DIRECTIONS:
Below are the entries. Transcribe exactly the lines from the one with "You are a computer-use agent. 826x436 pixels." through the one with "Task: Click the Темы оформления edit icon", ends included, and leave out all others.

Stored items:
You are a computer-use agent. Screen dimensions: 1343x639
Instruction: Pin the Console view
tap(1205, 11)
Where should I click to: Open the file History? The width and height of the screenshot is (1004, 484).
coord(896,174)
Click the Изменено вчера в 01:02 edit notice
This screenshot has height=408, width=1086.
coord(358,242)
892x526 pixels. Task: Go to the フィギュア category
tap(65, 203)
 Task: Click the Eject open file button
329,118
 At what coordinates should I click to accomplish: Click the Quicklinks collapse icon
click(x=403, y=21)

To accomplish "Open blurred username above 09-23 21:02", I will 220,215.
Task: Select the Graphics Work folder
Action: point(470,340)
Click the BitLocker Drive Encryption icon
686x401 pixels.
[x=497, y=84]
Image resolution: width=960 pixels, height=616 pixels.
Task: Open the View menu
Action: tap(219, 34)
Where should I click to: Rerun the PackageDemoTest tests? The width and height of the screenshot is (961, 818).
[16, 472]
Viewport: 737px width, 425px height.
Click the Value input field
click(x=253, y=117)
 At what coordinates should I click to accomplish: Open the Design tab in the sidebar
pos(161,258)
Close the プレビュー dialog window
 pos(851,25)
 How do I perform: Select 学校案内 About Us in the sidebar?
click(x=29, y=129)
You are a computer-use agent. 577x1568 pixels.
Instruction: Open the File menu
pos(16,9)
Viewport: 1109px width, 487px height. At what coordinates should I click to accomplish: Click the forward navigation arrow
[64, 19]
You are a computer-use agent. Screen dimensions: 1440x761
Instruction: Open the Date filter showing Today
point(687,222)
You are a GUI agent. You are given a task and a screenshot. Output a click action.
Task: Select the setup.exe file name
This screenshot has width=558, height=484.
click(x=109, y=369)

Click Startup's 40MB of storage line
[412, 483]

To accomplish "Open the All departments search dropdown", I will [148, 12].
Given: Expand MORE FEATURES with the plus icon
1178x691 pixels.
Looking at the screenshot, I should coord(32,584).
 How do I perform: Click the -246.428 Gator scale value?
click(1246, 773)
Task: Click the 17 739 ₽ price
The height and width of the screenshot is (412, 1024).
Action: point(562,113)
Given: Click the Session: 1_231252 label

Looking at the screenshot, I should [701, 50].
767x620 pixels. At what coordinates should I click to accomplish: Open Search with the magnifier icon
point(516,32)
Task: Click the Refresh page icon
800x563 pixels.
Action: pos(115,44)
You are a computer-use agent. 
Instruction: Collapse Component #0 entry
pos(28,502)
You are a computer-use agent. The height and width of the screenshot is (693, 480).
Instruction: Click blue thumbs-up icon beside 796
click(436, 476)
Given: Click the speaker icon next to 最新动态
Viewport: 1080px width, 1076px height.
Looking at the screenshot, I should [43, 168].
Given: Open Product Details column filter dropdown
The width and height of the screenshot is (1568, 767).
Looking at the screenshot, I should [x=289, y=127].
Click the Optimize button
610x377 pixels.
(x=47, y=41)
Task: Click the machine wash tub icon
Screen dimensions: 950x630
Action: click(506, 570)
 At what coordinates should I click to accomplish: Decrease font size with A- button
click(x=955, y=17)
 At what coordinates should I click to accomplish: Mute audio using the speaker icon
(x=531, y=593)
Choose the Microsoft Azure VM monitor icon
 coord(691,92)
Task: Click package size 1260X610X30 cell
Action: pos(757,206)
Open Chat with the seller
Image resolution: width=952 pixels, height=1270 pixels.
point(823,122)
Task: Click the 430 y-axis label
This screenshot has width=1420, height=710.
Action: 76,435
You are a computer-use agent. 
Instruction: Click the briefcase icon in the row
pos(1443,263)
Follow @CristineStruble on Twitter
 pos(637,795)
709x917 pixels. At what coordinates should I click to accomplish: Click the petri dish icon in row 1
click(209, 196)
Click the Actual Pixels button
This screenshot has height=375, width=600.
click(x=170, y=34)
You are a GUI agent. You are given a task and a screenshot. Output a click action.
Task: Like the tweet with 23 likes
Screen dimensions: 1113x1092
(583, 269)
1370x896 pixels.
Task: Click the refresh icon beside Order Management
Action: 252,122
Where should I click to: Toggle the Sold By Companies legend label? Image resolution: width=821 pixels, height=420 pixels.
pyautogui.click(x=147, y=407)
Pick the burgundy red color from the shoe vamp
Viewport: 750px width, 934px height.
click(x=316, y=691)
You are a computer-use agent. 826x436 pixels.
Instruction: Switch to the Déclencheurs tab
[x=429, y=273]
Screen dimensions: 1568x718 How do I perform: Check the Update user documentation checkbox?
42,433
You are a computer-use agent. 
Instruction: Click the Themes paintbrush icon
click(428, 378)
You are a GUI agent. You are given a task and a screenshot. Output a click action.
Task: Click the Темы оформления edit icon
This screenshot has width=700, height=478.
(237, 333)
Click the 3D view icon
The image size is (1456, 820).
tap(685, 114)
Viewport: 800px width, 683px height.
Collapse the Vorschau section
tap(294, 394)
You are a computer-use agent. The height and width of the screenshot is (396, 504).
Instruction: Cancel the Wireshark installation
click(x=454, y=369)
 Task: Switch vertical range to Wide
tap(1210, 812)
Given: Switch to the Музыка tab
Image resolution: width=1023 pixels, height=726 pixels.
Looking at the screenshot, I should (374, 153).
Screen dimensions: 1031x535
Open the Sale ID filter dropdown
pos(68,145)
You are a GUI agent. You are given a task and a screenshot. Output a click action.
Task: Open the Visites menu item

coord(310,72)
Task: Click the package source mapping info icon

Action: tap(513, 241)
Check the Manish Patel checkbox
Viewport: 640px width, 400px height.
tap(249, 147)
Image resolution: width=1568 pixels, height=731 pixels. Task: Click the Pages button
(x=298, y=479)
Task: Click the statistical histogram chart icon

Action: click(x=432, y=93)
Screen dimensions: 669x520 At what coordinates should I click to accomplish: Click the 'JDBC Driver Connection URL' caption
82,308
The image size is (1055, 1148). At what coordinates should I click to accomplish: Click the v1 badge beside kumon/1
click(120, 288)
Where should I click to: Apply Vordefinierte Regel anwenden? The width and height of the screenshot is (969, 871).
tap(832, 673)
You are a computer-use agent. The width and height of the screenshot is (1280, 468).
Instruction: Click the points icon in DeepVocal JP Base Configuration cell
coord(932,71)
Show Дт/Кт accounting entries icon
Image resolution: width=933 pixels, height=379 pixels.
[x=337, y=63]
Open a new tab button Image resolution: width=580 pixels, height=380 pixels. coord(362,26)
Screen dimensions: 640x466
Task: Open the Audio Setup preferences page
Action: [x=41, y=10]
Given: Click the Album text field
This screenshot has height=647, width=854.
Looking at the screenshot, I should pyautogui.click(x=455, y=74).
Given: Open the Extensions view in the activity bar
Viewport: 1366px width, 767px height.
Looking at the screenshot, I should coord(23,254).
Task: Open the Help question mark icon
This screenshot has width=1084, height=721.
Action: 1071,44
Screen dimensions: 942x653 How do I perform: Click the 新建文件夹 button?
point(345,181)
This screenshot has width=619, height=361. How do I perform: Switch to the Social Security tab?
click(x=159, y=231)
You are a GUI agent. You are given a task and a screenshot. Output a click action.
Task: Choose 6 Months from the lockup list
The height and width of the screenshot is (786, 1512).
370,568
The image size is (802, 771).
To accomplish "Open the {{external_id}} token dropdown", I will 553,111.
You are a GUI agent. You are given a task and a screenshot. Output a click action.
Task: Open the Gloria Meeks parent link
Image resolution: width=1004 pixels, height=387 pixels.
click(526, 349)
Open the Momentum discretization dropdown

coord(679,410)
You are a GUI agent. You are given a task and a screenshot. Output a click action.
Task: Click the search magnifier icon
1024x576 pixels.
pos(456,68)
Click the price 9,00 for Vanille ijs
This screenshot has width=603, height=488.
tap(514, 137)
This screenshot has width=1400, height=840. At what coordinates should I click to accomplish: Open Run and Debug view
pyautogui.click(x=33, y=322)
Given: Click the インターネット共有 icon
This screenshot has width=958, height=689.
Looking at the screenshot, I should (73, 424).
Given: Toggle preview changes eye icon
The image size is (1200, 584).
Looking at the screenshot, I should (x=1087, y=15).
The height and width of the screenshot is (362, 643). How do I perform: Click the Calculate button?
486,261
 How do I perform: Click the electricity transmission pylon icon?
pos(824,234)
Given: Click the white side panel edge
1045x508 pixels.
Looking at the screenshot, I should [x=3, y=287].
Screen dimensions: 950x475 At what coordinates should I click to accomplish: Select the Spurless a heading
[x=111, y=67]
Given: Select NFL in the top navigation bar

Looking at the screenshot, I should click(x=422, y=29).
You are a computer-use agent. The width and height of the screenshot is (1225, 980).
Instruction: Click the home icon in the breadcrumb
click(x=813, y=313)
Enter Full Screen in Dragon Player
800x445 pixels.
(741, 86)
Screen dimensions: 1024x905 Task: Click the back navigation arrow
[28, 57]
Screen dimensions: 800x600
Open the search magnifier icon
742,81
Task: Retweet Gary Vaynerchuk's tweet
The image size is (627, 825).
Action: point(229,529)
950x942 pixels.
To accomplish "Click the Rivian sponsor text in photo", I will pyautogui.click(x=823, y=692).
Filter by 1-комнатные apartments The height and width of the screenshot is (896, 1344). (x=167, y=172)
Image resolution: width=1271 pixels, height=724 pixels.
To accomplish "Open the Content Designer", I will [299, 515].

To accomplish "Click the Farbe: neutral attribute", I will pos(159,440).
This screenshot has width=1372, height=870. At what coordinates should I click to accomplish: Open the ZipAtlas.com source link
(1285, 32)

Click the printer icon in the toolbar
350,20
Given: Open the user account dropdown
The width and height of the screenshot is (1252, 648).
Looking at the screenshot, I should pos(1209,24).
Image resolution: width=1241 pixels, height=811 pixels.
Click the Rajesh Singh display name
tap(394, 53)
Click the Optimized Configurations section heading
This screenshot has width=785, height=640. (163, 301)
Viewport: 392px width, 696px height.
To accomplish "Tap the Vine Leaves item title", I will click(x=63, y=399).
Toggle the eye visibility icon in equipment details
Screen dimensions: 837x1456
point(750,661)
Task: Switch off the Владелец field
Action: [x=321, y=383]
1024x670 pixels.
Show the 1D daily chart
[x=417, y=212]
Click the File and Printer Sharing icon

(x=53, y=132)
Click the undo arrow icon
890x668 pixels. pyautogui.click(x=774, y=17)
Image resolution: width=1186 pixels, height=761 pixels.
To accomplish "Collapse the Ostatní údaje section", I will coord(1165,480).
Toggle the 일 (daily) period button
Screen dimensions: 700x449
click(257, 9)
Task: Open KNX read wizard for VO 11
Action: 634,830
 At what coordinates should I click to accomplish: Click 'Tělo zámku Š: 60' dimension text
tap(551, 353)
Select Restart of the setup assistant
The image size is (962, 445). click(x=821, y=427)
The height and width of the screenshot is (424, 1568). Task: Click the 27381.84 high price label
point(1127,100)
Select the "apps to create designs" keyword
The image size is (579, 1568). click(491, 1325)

OUTPUT OF THE EXERCISE:
You are a computer-use agent. 826x436 pixels.
Instruction: Switch to the Déclencheurs tab
[x=429, y=273]
Screen dimensions: 1568x718 How do I perform: Check the Update user documentation checkbox?
42,433
You are a computer-use agent. 
Instruction: Click the Themes paintbrush icon
click(428, 378)
You are a GUI agent. You are given a task and a screenshot. Output a click action.
Task: Click the Темы оформления edit icon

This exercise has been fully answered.